安倍晋三元首相(Prime Minister of Japan Official, CC BY 4.0, via Wikimedia Commons)

 中国四川省の女性医師・徐可佳氏が12日、個人のウィーチャット(微信、WeChat)で「安倍氏の死去に哀悼の意を示す」という内容を投稿したため、「愛国ネットユーザー」によって通報され、中国共産党(以下、中共)政府から厳しい処分を受けたことが明らかになった。

 四川省瀘州市公安局納渓区(のうけいく)支局は12日、徐医師がウィーチャットのモーメンツ(タイムライン相当)で「不適切な言論」を発信し「社会に悪影響を与えた」とし、その行為が「騒動挑発罪」に当たり、行政拘留5日間を科されるという通達を発表した。

 13日、中共公式メディアが同事件を報じた際、徐医師が安倍元首相を弔ったために拘留されたことには触れず、徐医師の以前のウェイボー(微博、Weibo)での「醜い中国人」「劣等民族」などの発言を大々的に取り上げた。
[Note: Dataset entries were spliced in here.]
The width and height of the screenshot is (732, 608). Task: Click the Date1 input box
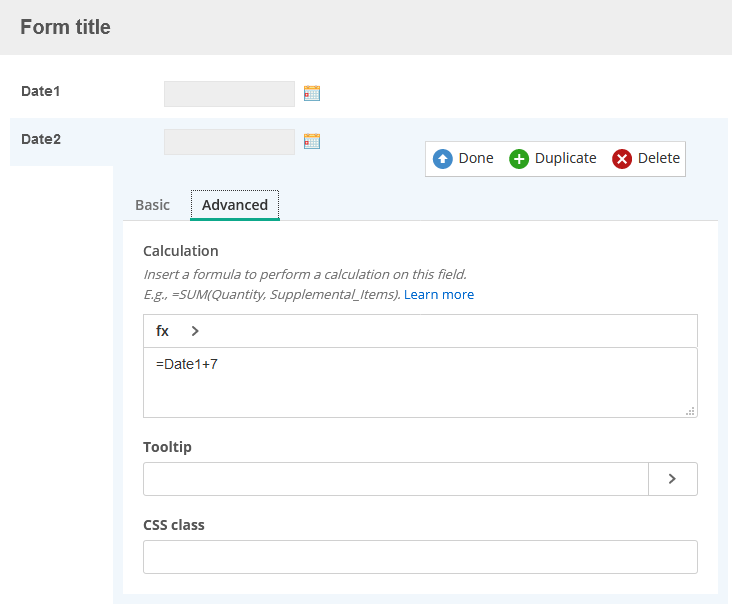tap(229, 94)
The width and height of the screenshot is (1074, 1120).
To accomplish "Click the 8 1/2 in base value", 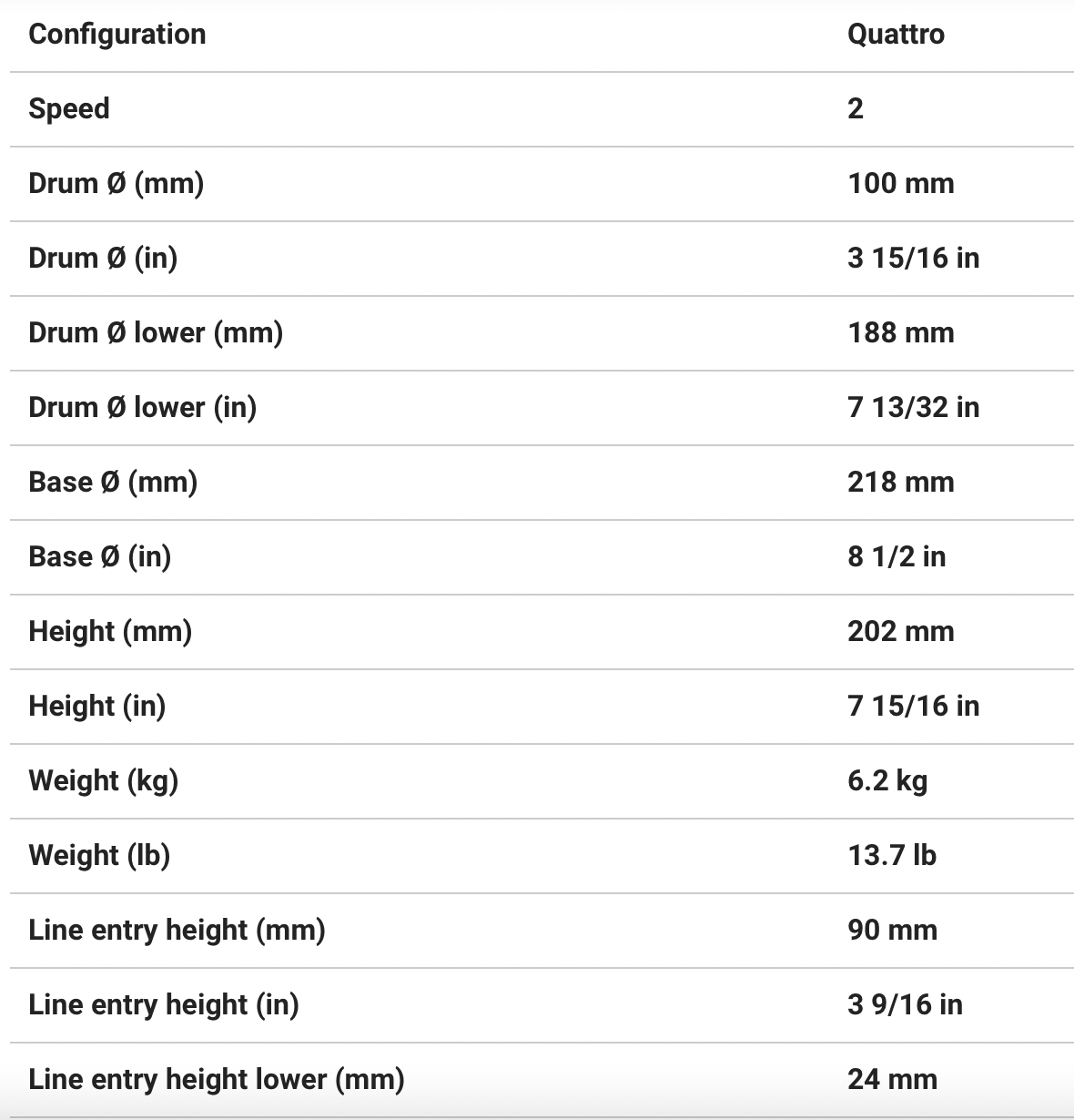I will click(896, 557).
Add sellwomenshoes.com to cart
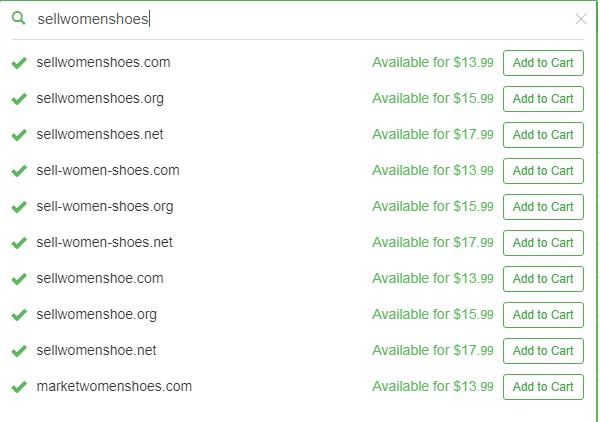This screenshot has width=600, height=422. (x=543, y=63)
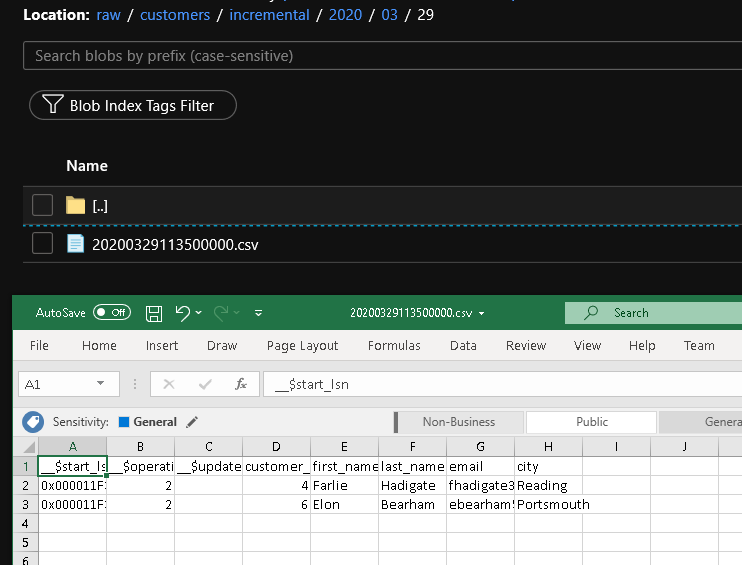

 実際、削除される前の徐医師のウェイボーアカウントのスクリーンショットによると、これらのコメントは、中国広東省英徳市(えいとくし)の洪水の際、「英徳」をイギリス(中国語「英国」)とドイツ(中国語「徳国」)と勘違いした一部の中国人「愛国ネットユーザー」がネット上でほくそ笑んでいたからだという。これに対して徐医師は、「英徳は広東省清遠市に位置する英徳市であり、イギリスでもドイツでもない。中国では、欧米日韓が災害に見舞われるたびに、一部の人が災難を喜ぶ。中国人、醜い中国人、劣等民族は滅びるべきだ!」とモーメンツで書き込んだ。

 現在、徐医師は中国国内のネットから姿を消され、「好医師」などの医療サイトも徐医師に関する紹介が削除された。

 安倍元首相の銃殺事件を受け、中国外交部の趙立堅報道官は記者会見で「一部の中国人が安倍氏の銃殺を私的行為として祝っているが、政府とは関係がない」と発言した。さらに、日本のジャーナリストの取材を受けた北京の名門大学の教授は「一部の中国人が安倍氏の銃殺を祝うのは、まさに中国の言論の自由を反映したものだ」と発言した。安倍氏の銃殺を祝ったのは、民衆の自発的な行為であり、本当に中共政権が意図的に仕組んだものではなかったのか。中国には本当に言論の自由があるのか。その答えは、徐医師の一件から得られるのではないか。